The article makes the point that many companies are finding renewed value in having the U.S. Postal Service deliver their marketing messages to customers. When done right, direct mail marketing can lead to good or very good returns, and 83 percent of companies that have integrated direct mail into larger multichannel campaigns have seen tremendous success, the article points out.

Conversely, when done poorly, direct mail can have some very damaging and costly consequences. With rising postage and printing costs, the financial impacts of return-to-sender mail—or, as the USPS calls it, undeliverable as addressed (UAA)—can be big.

At least in my case, the damage to the company’s reputation was far worse. Based on how the company mishandled its direct mail mistakes, I am not likely to buy from that retailer.

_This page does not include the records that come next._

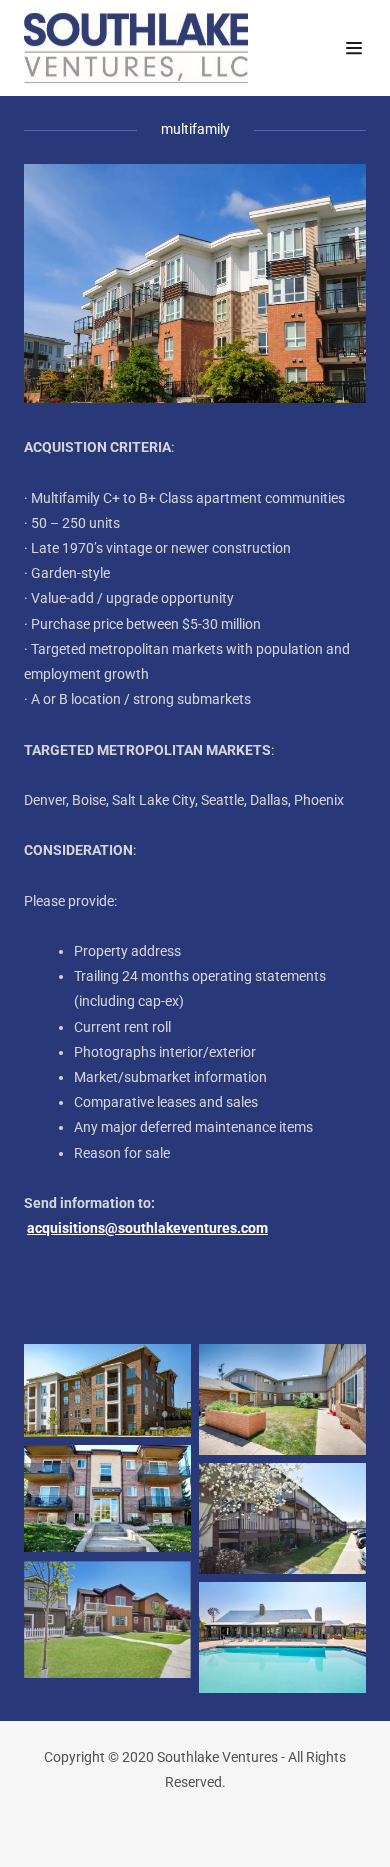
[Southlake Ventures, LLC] (152, 48)
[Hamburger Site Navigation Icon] (354, 48)
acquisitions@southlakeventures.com (147, 1228)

Every company has some data quality issues; I get that. And even when companies do put in the effort to reduce their volume of UAA mail, some pieces will inevitably slip through the cracks. If that was all this was, I would have been far more forgiving. The problem was far worse than an out-of-date mailing list. For whatever reason, the company was unwilling or unable to update its mailing list, despite my alerting it to the mistake twice a month for several years.

Companies should not forget that with direct mail, the traditional rules of marketing apply. Having accurate data is first and foremost, of course, but then companies need to make their print materials both relevant and personal. Technology exists to help with this, of course, but too many companies still don’t use it properly.

“Most direct marketing, whether digital or traditional, is poorly targeted,” argues Rod Hagedorn, a professor in Walden University’s MBA program, in the article. “Companies routinely waste millions of dollars sending the wrong message, at the wrong time, to the wrong audience.

“Eventually, consumers become so annoyed with the constant barrage of irrelevant marketing messages that they simply begin to ignore them and automatically direct them to the trash,” the professor warns.

I wasn’t quite as passive, but the underlying effect was the same. Don’t let yourself fall into the same trap as the retailer that hounded me for years with the wrong messages.